CON LOS OJOS ABIERTOS
Creo que si queremos entender el mundo y nuestras vidas, hay que empezar por partir de una premisa: que todos somos ciegos, o semiciegos o, por lo menos, daltónicos.
Vemos lo que queremos ver.
Sin que nadie nos coloque lentes, vamos todos reduciendo el enfoque, reduciéndonos a ciertas zonas de la realidad, eligiendo nuestros trozos de mundo para vivir más cómodos, hasta que terminamos por creer «sinceramente» que nuestro mundillo es el mundo. Pero desconocemos ocho de sus diez partes.
El creyente acaba por creer que todos o casi todos creen. El incrédulo se autoconvence de que eso de la fe es cosa de siglos pasados. El rico se autoasegura que «ahora la gente vive mejor». El pobre se inventa una caricatura de la vida de los ricos.
¿Es que todos mienten? No. Es que todos terminamos por elegirnos
unas cuantas docenas de amigos, que son los únicos con los que verdaderamente hablamos, y concluimos que todos deben de pensar como nuestro circulito.

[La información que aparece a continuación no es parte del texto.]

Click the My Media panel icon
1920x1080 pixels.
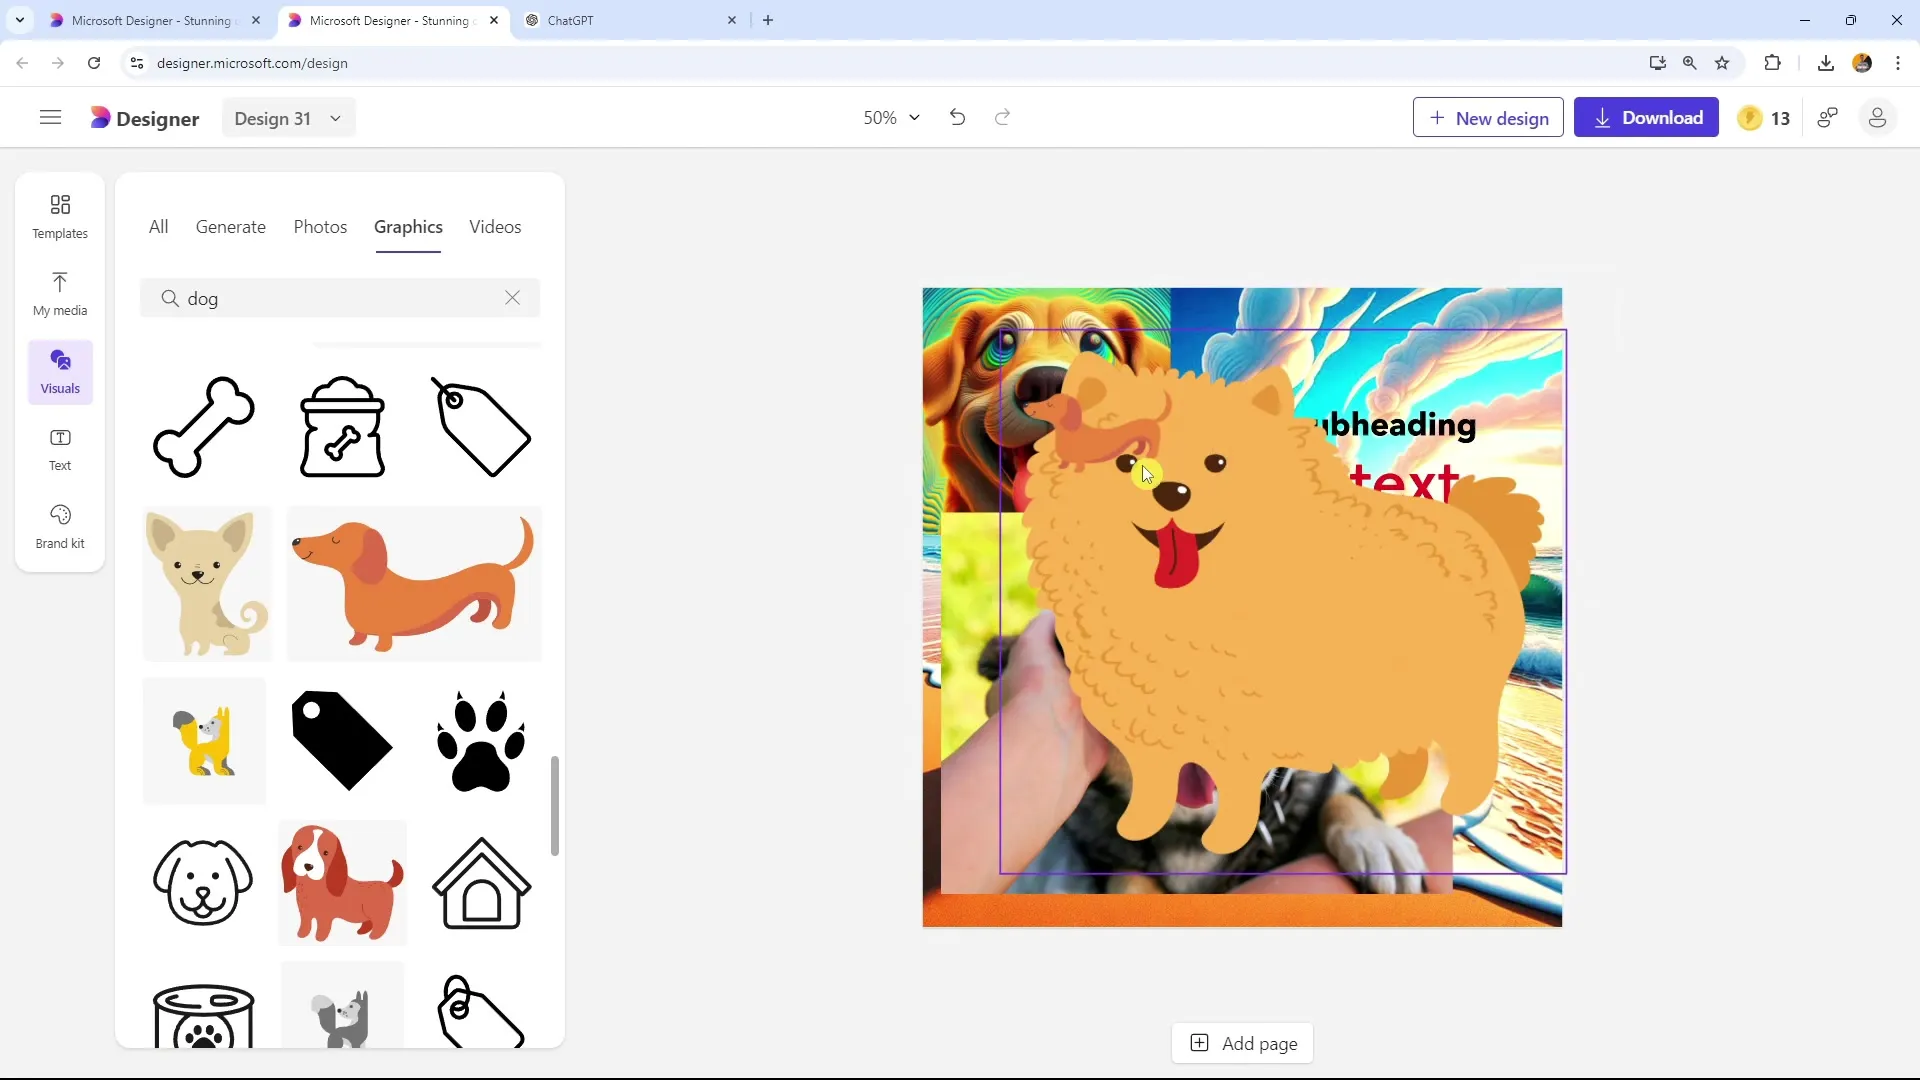tap(59, 290)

Tienen que venir algunas experiencias dramáticas para que abramos los ojos y empecemos a *entender.*
Y, cuando se ha empezado a entender, ya se está dispuesto a comprender y aceptar a los demás.
San Ignacio lo dijo hace muchos siglos:
«Se ha de presuponer que todo buen cristiano ha de estar más dispuesto a salvar las opiniones del prójimo que a condenarlas. Si no puede salvarlas y aceptarlas, esfuércese en entenderlas. Y si, cuando las ha entendido, las sigue viendo malas, corríjale con amor. Y si esto no basta, busque deg todas las maneras el modo de que esas opiniones, bien entendidas, se salven.»
En lugar de tomar lo que no nos gusta o confronta de lo que dice nuestro prójimo, tratemos de ver lo que sí nos sirve, lo que nos une, lo que tiene de bueno... con esto, dejaríamos de sufrir al no encontrar algo con qué contraatacar.
Nos entenderíamos infinitamente mejor y podríamos vivir la alegría con nuestros hermanos.